**Dataset extract**
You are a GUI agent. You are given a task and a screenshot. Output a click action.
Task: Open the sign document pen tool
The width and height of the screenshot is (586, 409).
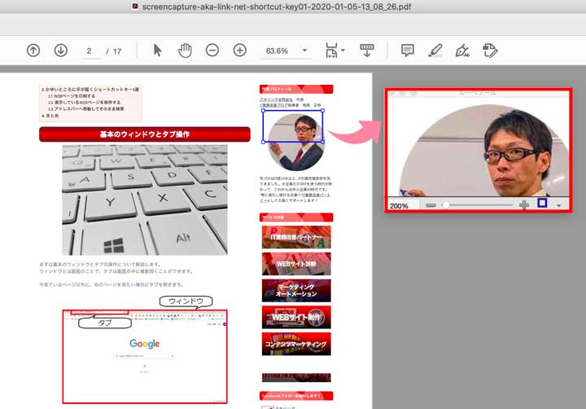[x=462, y=51]
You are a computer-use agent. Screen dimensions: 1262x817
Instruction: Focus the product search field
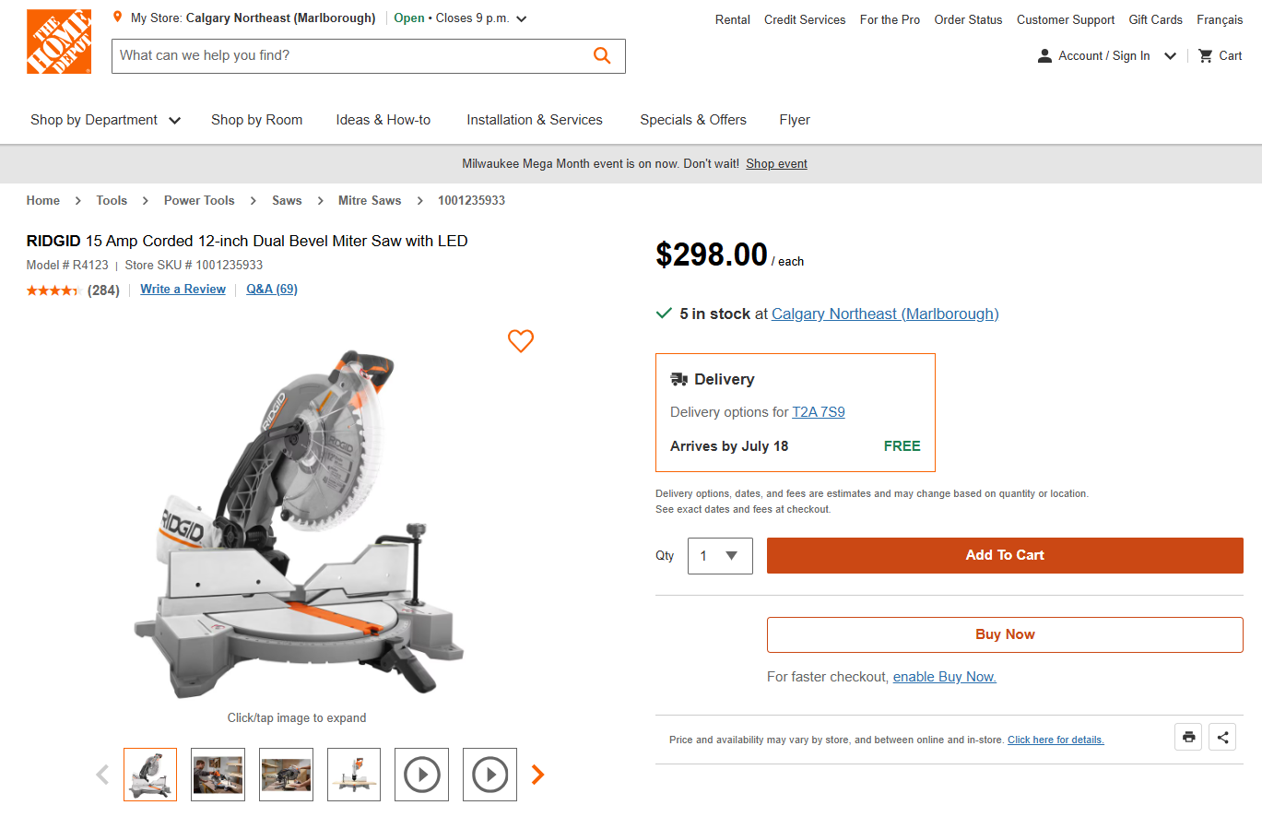point(350,55)
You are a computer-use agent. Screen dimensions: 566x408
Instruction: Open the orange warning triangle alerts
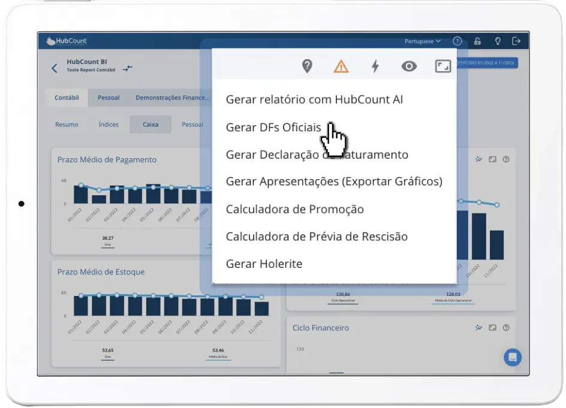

**What you are asked to do**
Only the lines from the one that holds "Task: Open the sign document pen tool" through the end of the records above should be printed again, exactly as they are. Leave out the pictures.

**Your solution**
Task: Open the sign document pen tool
The width and height of the screenshot is (586, 409).
[x=462, y=51]
You are a computer-use agent. Screen dimensions: 1262x817
Instruction: Focus the product search field
point(350,55)
You are a computer-use agent. Screen dimensions: 566x408
Instruction: Open the orange warning triangle alerts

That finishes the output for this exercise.